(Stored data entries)
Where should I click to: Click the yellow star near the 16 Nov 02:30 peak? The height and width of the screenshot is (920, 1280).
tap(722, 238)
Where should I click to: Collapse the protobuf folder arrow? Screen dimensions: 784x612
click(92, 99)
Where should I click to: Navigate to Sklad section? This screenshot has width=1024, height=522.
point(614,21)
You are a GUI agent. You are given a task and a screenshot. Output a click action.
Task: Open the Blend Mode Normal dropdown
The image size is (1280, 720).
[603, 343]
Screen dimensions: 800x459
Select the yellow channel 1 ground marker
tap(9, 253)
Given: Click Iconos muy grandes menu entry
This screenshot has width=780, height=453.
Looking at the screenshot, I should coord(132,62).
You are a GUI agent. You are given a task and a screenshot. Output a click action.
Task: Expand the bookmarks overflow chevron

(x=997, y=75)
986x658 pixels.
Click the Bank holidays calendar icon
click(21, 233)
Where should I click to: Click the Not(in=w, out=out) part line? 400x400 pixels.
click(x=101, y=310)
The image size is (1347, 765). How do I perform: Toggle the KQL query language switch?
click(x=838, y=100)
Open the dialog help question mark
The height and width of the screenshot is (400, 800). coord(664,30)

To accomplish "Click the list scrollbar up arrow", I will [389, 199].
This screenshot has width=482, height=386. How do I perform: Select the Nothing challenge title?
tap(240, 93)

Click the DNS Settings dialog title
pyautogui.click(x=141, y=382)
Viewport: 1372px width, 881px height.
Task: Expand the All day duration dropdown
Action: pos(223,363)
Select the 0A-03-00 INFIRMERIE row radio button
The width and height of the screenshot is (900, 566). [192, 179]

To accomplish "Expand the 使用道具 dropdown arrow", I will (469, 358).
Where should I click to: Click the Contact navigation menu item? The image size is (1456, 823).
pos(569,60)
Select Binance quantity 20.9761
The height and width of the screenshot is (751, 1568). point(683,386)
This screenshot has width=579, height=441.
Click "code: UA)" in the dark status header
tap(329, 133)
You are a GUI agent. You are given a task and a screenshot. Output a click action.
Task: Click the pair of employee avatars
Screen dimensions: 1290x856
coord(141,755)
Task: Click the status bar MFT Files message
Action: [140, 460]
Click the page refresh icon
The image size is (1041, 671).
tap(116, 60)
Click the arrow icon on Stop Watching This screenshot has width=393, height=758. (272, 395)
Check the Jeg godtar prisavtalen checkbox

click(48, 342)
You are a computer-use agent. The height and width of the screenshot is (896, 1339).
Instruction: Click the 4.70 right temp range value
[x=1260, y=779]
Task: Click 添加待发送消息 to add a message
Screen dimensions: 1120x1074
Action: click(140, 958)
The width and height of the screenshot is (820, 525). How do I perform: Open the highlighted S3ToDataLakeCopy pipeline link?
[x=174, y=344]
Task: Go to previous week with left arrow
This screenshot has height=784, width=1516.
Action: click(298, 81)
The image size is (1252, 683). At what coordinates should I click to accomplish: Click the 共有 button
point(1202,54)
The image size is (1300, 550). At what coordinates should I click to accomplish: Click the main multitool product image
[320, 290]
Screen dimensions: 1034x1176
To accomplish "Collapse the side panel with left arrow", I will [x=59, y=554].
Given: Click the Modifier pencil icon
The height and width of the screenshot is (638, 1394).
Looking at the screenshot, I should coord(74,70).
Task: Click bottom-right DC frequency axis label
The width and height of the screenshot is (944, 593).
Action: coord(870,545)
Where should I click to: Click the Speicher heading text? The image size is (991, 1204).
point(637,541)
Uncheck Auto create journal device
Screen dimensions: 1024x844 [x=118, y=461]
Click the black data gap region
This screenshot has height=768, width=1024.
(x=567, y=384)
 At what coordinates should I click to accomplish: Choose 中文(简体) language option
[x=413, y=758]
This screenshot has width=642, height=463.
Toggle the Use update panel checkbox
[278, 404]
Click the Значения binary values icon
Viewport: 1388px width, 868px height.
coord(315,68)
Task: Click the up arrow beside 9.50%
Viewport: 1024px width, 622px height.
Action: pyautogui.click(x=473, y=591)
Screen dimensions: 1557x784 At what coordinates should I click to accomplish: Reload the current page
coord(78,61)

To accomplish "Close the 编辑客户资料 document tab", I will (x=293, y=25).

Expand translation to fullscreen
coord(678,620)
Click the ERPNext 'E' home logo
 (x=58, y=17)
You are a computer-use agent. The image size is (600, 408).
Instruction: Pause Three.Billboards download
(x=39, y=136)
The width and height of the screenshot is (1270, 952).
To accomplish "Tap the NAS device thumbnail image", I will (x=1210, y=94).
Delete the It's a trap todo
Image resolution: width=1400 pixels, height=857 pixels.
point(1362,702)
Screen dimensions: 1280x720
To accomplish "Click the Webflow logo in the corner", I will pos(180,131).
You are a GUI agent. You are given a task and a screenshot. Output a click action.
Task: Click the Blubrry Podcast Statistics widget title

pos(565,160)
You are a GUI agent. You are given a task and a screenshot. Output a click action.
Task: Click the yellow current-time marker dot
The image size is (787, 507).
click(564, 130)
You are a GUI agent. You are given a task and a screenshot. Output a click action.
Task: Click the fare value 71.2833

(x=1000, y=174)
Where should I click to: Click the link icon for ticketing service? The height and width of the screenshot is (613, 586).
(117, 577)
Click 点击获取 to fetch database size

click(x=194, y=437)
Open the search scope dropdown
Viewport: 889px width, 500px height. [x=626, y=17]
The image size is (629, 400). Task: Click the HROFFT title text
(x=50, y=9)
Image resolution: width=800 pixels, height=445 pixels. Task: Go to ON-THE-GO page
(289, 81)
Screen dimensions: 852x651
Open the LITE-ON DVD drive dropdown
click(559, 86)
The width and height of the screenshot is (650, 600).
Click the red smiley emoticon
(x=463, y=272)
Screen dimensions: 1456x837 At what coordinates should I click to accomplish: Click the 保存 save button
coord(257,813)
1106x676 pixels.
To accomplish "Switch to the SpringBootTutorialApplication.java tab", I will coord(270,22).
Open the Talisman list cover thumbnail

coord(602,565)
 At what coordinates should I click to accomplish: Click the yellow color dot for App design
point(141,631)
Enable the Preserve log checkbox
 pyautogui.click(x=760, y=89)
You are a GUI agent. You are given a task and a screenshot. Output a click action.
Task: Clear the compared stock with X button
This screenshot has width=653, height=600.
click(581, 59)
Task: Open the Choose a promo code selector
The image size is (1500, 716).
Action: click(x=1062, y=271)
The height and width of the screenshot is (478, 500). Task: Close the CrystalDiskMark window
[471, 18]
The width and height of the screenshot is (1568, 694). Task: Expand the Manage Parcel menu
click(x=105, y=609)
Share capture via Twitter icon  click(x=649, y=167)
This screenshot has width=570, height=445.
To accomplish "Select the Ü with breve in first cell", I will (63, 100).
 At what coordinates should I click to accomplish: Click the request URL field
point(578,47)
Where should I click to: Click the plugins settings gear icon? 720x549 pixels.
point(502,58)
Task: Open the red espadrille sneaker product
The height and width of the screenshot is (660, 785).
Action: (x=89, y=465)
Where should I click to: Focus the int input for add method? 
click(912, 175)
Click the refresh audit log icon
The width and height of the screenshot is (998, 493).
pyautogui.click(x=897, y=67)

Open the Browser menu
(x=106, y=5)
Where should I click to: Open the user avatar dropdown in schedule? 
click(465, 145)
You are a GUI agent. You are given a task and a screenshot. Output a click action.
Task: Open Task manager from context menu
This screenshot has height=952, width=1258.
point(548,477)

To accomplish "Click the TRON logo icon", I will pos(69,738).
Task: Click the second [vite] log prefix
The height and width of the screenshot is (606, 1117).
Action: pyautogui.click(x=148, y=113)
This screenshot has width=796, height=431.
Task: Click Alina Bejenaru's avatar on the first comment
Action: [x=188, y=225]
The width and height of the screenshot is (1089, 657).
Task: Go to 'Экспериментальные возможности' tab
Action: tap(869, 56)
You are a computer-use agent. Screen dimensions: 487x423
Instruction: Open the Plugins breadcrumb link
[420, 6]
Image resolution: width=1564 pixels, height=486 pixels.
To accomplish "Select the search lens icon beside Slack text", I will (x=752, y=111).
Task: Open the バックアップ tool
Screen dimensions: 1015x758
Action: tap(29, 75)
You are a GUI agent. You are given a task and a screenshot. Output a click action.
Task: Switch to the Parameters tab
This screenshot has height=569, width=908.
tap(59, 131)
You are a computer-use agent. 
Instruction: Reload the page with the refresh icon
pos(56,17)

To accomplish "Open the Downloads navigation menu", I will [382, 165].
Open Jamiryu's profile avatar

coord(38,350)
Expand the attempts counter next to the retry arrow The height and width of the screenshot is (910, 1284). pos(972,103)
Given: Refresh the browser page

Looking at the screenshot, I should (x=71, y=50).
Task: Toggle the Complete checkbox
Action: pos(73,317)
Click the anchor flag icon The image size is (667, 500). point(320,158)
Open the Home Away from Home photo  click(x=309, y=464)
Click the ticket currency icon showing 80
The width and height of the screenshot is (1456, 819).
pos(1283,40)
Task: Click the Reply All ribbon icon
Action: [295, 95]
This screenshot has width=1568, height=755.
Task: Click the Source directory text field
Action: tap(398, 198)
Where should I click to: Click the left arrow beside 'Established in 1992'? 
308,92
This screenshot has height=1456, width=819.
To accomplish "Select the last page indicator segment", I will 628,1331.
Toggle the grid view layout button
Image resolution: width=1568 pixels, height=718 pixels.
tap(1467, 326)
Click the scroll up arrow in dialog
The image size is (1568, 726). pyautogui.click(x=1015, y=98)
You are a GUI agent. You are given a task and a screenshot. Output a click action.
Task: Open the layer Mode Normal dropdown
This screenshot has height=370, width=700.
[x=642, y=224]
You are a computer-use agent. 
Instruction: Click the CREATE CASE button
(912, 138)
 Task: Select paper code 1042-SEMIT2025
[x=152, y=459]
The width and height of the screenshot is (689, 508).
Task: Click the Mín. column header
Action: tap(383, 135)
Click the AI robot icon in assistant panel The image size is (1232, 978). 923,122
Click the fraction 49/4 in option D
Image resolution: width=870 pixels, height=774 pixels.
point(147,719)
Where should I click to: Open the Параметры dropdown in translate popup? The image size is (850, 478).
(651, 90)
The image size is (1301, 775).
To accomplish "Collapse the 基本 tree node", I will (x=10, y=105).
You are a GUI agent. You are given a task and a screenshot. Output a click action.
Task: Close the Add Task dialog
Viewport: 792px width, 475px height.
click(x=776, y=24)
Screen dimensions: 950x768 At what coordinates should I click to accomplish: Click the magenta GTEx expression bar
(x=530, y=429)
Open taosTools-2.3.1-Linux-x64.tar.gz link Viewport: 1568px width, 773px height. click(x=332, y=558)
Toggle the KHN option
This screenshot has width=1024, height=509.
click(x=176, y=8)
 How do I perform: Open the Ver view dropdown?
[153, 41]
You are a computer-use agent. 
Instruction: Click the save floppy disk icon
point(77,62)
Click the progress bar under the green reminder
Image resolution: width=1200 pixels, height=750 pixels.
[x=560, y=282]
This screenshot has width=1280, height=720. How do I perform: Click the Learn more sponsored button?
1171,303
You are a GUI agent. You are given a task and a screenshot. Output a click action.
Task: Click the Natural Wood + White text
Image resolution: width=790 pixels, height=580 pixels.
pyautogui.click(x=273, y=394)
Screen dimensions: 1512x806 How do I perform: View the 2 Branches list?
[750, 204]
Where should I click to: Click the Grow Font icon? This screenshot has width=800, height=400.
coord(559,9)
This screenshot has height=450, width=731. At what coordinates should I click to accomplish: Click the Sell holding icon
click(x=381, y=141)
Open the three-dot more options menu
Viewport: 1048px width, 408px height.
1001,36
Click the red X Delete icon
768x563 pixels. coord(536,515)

> _Directions_
Figure out how many lines of the data above include "Mode", then give the number and nothing more.

> _Your response_
2